DESCRIPTION OF THE TASK:
Return every record below exactly as given.

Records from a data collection
■ ■ ■
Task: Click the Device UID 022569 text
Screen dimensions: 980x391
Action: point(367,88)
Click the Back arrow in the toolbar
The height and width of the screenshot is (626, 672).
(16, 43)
■ ■ ■
REPLY TO THE EXERCISE:
Task: Click the Device UID 022569 text
Screen dimensions: 980x391
Action: point(367,88)
Click the Back arrow in the toolbar
The height and width of the screenshot is (626, 672).
(16, 43)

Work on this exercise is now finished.